The PCR/ESI-MS methodology operates on an automated, high-throughput platform; patient specimens are screened without culture and results are obtained in a time frame similar to existing molecular tests. As data from more extensive analysis of the S. aureus strains that result in the hospital infections become available, additional targets for genetic analysis of S. aureus can be added. While a goal of this assay was to add targets that provide information that have value for infection control and tracking outbreaks in hospital settings, the limitation to a current assay is the lack of resolution compared to other technologies. We acknowledge that the inclusion of typing for TSST or PVL, would probably not aid in a clinical scenario, but might aid a research study where predictors of subsequent infection in hospitalized patients were being studied.

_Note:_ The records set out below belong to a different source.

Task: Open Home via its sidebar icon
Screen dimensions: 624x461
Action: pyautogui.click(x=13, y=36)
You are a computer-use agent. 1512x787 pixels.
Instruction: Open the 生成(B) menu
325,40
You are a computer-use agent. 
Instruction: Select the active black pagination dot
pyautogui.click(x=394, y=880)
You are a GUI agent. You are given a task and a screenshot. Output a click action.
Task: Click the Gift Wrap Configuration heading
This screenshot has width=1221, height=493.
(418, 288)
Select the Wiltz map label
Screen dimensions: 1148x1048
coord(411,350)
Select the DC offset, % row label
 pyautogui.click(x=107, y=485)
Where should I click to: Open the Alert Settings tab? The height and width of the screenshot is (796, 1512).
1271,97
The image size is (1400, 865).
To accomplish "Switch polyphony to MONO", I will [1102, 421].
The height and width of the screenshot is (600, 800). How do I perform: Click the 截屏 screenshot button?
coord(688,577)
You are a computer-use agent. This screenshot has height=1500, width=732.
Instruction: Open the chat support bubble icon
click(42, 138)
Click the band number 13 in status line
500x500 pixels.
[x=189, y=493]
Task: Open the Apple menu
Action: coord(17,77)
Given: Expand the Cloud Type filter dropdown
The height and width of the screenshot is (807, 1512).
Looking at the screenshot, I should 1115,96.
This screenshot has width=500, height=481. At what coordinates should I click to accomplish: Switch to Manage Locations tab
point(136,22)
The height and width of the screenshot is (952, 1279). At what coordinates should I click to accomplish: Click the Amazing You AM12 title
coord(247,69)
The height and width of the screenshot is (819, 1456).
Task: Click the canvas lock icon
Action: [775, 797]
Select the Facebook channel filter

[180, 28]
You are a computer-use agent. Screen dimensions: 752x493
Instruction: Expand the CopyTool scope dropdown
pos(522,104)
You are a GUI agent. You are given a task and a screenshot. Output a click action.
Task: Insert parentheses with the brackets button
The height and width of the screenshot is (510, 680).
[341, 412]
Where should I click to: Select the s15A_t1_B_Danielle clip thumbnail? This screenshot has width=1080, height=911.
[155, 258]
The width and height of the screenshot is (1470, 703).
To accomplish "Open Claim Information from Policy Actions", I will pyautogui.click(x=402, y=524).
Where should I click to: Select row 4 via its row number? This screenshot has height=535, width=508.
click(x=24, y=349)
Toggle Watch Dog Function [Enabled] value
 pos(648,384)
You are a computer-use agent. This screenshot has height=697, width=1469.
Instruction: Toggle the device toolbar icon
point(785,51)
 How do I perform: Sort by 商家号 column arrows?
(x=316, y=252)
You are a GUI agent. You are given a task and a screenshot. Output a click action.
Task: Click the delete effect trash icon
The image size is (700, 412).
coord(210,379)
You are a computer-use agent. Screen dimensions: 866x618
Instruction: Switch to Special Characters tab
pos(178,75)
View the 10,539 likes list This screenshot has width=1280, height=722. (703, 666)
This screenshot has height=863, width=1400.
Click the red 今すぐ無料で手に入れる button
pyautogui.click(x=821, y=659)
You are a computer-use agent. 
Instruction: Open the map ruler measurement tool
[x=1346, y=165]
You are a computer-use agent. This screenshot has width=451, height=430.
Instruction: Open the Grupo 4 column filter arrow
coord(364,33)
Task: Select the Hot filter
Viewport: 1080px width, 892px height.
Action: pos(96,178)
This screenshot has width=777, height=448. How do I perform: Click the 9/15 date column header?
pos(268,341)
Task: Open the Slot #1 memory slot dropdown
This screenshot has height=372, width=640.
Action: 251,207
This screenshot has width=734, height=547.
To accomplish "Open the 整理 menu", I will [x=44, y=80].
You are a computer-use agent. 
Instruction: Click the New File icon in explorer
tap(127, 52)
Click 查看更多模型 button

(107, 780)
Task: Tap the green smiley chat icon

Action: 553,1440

This study was performed in one location, the Johns Hopkins Hospital Emergency Department and, therefore, these results may not be applicable to other areas of the United States. Although the ethnic diversity of the study participants was similar to that of the population of Johns Hopkins Hospital patients, of which 80% are African American, these results may not be applicable to more ethnically diverse areas of the United States. It also should be noted that literature cites significant heterogeneity in the risk factors for nasal S. aureus and MRSA colonization, as well as the fact that only surveying nasal swabs likely underestimates the prevalence of S. aureus and MRSA carriage [4, 36]. Several other, previously described risk factors for S. aureus and MRSA colonization (i.e. previous admission to hospital, or previous antibiotic use) were also investigated in this study. However, there are other known factors for which we do not have data, that might have significantly contributed to the relatively high burden of MRSA encountered in our study, including HIV status, diabetes, men who have sex with men, recent incarceration, high-risk sexual behavior, household members with SSTI, and hospital-associated exposures [4]. It should be noted that this was not a longitudinal study that would distinguish at least three S aureus nasal carriage patterns in healthy individuals: persistent carriage, intermittent carriage, and non-carriage. This distinction is important because persistent carriers have higher S. aureus loads and a higher risk of acquiring S. aureus infection [37, 38]. A further important limitation is that in the significant proportion of patients (~40%) with both S. aureus and CNS, this assay alone cannot distinguish for the presence of MRSA or other resistance determinants being carried by S. aureus. Thus, there remains the need for plating samples on ChromAgar, which adds significantly to the turn-around time for infection control purposes.

Conclusions

In conclusion, the prevalence of S. aureus and MRSA colonization in a convenience sample of patients seeking care in Emergency Department was 29.5% and 13.5%, respectively. A substantial fraction of the S. aureus-colonized patients were co-colonized with CoNS and high-level mupirocin-resistant CoNS. These findings highlight the importance of active surveillance studies to detect MRSA colonization and/or infection among emergency department patients. The molecular genotypes were directly identified from nasal swabs by PCR/ESI-MS. The ability to identify unique molecular signatures from MRSA may allow infection control resources to be effectively focused and will enable tracking origins of outbreaks in hospital settings. Determining the molecular genotype of S. aureus during intake screening may prove valuable if certain molecular genotypes become associated with increased infection risk.